A distributed transaction is a transaction that involves operating multiple databases (or a system that provides transactional semantics, such as JMS). In fact, the concept of the same database transaction is extended to multiple database transactions. The purpose is to ensure the atomicity of transaction operations in distributed systems. The key to distributed transaction processing is that there must be a way to know all the actions that a transaction does anywhere, and the decision to commit or roll back the transaction must produce a uniform result (commit or rollback all). distributed transaction Implementation Mechanism

As the author of the Essence of SQL Optimization (vi) MVCC PostgreSQL implementation Transaction and multiple versioning concurrency control, transactions contain atomicity (atomicity), consistency (consistency), Isolation (isolation) and persistence (durability).

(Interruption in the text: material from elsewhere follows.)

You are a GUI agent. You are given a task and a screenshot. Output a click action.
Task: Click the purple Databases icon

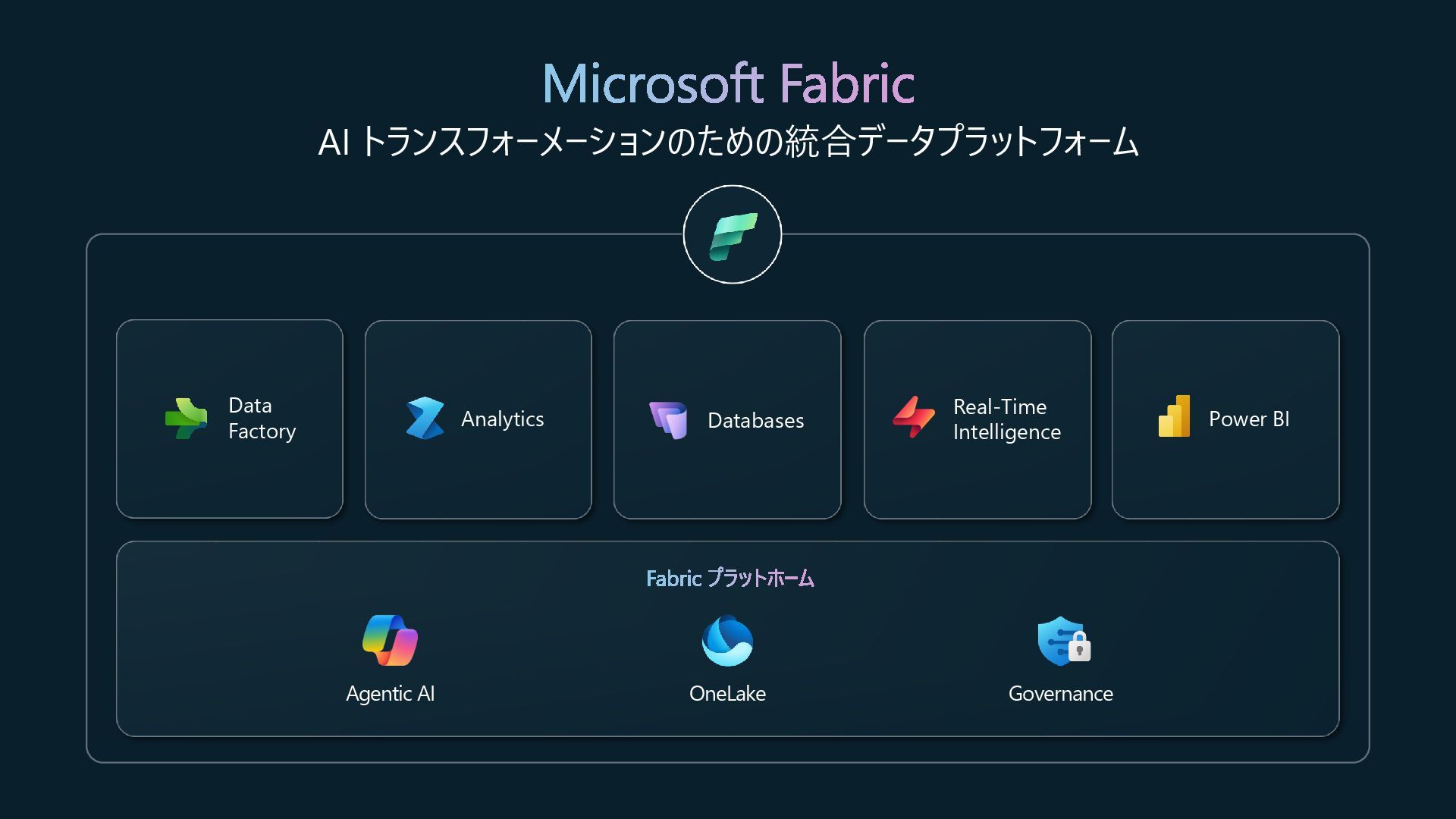coord(668,420)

PostgreSQL for ACID implementation technology is shown in the following table.

ACID Implementation Technology
Atomic Sex (atomicity) MVCC
Consistency (consistency) Constraints (primary key, foreign key, etc.)
Isolation of MVCC
Persistence of WAL

The implementation techniques for distributed transactions are shown in the following table. (Take PostgreSQL as an example of a transaction party)

Distributed Acid Implementation Technology
Atomic Sex (atomicity) MVCC + Two-stage submission
Consistency (consistency) Constraints (primary key, foreign key, etc.)
Isolation of MVCC
Persistence of WAL

As you can see from the table above, consistency, isolation and persistence depend on the original mechanism of each distributed transaction participant, while two-stage commit mainly guarantees the atomicity of distributed transaction. Two phase submission How distributed transactions guarantee Atomicity

In a distributed system, each node (or transaction participant) is physically independent from each other and coordinated through the network. Each independent node (or component) can guarantee the ACID properties of its data operation due to the existence of a transaction mechanism. However, it is difficult to guarantee acid, especially atomicity, between nodes because they are independent and cannot know exactly the execution of their transactions through nodes.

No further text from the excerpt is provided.